06192009(001)I was stuck in a traffic jam today…again. It’s nothing new here in the City. Sometimes I spend 3 hours a day in the car just in the City. I know, I know, every city has traffic problems but even people from Warsaw are griping about the City. One problem is that at least 95% (OK, I’m exaggerating a little bit, but not much) of the City’s roads are currently under some kind of road works, ranging from mild pothole filling to complete construction/reconstruction. The rest of the roads are in dire need of road works which are not going to be done in the near or even far future.

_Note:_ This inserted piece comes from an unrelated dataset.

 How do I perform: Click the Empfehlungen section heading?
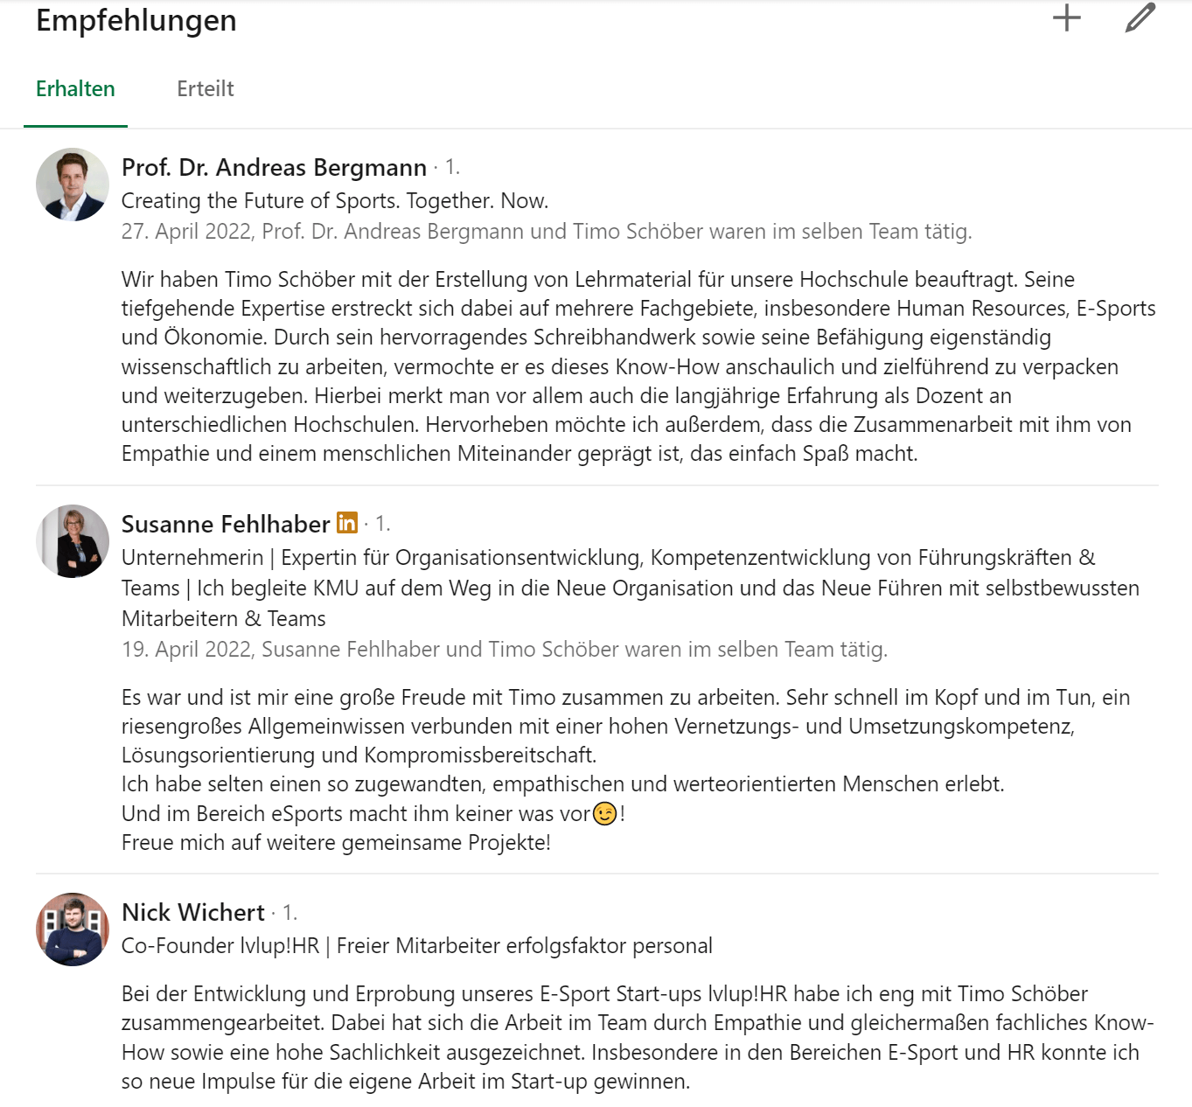(136, 20)
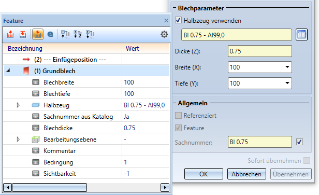The height and width of the screenshot is (195, 319).
Task: Open the Breite (X) dropdown
Action: tap(287, 67)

Exhibit A of roads not in any road works planning committee would be the road close to my home. It is a normal city street. It has a name. There are at least 7 different apartment complexes on this road and a couple of single family homes. There are some shops, nothing fancy, a deli, a greengrocer, a hair salon, etc. This road is a popular short-cut for City drivers as well. It is also the main road from my neighborhood to my kid’s school. The problem with our road is that it isn’t really a road so much as it is a collection of holes and waterways. I only take this road when I have the Jeep. I rather enjoy the road then. Who knew you could “off-road” in a city of 3quarters of a million people? And it is so passé to have a clean SUV these days. There’s a local initiative to get the road surfaced. The government will pay 90% if the citizens collect 10%. So far about 400 families have declared participation. I think it will happen, not because of my faith in the initiative or in the City for that matter. It is because the road works are following me around the city. Every place I move to soon gets a huge road overhaul. The moral is, if you need a new road, invite me to be your neighbor.

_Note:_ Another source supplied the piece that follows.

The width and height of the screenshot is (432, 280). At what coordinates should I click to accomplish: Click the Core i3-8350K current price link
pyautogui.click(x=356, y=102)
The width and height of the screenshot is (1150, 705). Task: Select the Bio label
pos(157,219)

Traffic jams cannot all be blamed on the roads themselves. I also blame the drivers that get themselves stuck in the middle of an intersection when they darn well know that they won’t make it across. I’m not saying that is hasn’t happened to me. It has a couple of times in my driving career but it somehow happens to some people all the time. Once in NYC, I observed as the police closed an intersection where people had got themselves stranded in the middle. The police slowly but surely wrote each driver a ticket. After about 15 minutes of slow humiliation of the drivers, the officers opened the intersection again.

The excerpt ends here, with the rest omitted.